Investing.com - West Texas Intermediate oil futures briefly topped the key $105-a-barrel level on Tuesday, as market players awaited key U.S. weekly supply data to gauge the strength of oil demand from the world's largest consumer.
On the New York Mercantile Exchange, U.S. crude oil for delivery in July rose to a session high of $105.05 a barrel, the most since March 3, before trimming gains to last trade at $104.61 during U.S. morning hours, up 0.19%, or 20 cents.
U.S. oil futures jumped 1.7%, or $1.75, on Monday to settle at $104.41 a barrel.
New York-traded oil futures were likely to find support at $102.62 a barrel, the low from June 9 and resistance at $105.22 a barrel, the high from March 3.
The American Petroleum Institute will release its inventories report later in the day, while Wednesday's government report could show crude stockpiles fell by 1.5 million barrels in the week ended June 6.
Oil traders were also looking ahead to Wednesday's meeting of the Organization of Petroleum Exporting Countries in Vienna, amid expectations the organization will maintain its production quota at 30 million.
The 12-member group is responsible for approximately 40% of global supply.
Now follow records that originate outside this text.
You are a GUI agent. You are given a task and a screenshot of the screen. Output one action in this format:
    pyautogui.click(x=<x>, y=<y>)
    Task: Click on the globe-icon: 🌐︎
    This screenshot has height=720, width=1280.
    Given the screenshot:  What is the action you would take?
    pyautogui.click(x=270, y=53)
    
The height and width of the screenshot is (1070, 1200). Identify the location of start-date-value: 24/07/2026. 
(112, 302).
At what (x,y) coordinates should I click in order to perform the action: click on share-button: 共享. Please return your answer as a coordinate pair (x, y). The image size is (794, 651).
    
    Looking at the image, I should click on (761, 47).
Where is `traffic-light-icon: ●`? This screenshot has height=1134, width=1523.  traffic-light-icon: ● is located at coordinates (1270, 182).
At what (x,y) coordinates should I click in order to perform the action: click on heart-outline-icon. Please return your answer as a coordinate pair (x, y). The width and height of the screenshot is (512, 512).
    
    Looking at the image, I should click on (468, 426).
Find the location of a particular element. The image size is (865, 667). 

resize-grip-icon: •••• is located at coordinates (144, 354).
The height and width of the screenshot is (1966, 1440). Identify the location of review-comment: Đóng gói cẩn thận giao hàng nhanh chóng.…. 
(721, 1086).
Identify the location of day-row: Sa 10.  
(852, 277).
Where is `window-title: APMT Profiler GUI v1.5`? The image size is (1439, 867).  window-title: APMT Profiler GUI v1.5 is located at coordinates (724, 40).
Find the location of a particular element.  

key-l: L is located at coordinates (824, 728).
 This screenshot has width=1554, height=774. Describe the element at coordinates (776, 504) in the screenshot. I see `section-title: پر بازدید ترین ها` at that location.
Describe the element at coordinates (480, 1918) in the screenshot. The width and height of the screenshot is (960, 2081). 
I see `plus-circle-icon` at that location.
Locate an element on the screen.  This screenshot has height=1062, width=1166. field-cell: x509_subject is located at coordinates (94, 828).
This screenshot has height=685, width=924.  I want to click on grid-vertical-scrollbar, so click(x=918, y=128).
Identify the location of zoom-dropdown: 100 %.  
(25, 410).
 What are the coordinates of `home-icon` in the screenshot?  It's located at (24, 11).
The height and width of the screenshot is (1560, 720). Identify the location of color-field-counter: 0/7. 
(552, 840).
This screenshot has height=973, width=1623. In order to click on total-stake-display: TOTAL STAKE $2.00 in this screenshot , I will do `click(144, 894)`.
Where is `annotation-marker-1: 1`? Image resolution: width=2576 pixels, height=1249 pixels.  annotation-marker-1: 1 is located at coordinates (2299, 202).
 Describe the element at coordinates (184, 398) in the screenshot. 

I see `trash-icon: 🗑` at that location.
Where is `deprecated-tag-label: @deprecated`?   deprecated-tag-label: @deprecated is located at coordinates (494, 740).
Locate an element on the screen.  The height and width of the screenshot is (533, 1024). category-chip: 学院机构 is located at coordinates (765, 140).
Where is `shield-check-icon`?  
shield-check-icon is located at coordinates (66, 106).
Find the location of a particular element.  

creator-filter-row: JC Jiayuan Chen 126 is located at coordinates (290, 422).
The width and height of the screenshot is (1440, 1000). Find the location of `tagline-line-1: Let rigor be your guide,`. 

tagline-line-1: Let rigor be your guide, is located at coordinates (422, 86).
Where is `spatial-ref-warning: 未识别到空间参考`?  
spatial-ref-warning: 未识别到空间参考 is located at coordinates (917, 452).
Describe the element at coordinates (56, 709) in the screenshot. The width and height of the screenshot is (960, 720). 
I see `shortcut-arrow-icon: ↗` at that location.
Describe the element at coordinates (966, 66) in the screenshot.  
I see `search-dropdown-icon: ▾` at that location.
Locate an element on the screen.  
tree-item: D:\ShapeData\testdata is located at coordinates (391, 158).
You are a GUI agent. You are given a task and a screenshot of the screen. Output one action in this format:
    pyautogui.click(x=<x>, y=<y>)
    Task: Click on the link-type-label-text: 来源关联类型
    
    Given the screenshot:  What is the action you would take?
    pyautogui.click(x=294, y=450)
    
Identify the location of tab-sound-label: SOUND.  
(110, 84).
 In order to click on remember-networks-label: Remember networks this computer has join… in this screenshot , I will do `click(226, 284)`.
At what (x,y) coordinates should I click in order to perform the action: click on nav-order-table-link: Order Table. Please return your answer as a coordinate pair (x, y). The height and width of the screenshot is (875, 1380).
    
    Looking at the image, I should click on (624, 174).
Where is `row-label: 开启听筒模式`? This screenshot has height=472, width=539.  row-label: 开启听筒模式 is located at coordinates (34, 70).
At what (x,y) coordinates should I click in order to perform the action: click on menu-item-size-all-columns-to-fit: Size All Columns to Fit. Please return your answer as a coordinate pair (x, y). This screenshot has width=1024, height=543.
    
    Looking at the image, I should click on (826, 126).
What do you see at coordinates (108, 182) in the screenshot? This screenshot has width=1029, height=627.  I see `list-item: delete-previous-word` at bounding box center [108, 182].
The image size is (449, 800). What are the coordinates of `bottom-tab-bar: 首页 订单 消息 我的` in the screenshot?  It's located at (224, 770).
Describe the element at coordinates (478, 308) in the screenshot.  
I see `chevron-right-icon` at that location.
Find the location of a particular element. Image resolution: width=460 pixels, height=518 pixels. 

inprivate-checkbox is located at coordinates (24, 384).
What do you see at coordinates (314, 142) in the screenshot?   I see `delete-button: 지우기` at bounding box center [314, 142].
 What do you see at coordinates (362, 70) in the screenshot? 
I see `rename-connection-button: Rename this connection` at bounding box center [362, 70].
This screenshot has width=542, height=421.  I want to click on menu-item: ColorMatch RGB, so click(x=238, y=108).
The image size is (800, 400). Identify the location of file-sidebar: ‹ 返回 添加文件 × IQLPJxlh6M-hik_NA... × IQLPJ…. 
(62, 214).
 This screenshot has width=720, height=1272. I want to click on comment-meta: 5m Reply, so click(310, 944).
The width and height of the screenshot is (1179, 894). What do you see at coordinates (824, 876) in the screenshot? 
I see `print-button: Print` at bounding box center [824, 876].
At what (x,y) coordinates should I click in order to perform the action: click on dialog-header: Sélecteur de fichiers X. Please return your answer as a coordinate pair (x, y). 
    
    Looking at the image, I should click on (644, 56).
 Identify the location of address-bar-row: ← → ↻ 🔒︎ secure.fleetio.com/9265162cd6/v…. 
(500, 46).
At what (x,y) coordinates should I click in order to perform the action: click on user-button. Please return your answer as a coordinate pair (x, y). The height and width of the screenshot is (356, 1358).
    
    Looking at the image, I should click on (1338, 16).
Elsewhere, on the ICE Futures Exchange in London, Brent oil for August delivery shed 0.15%, or 17 cents, to trade at $108.99 a barrel, while the spread between the Brent and U.S. crude contracts stood at $4.38 a barrel.
The spread narrowest to the lowest since April as receding stockpiles at Cushing, Oklahoma, the delivery point for Nymex oil futures, eased concerns over a supply glut.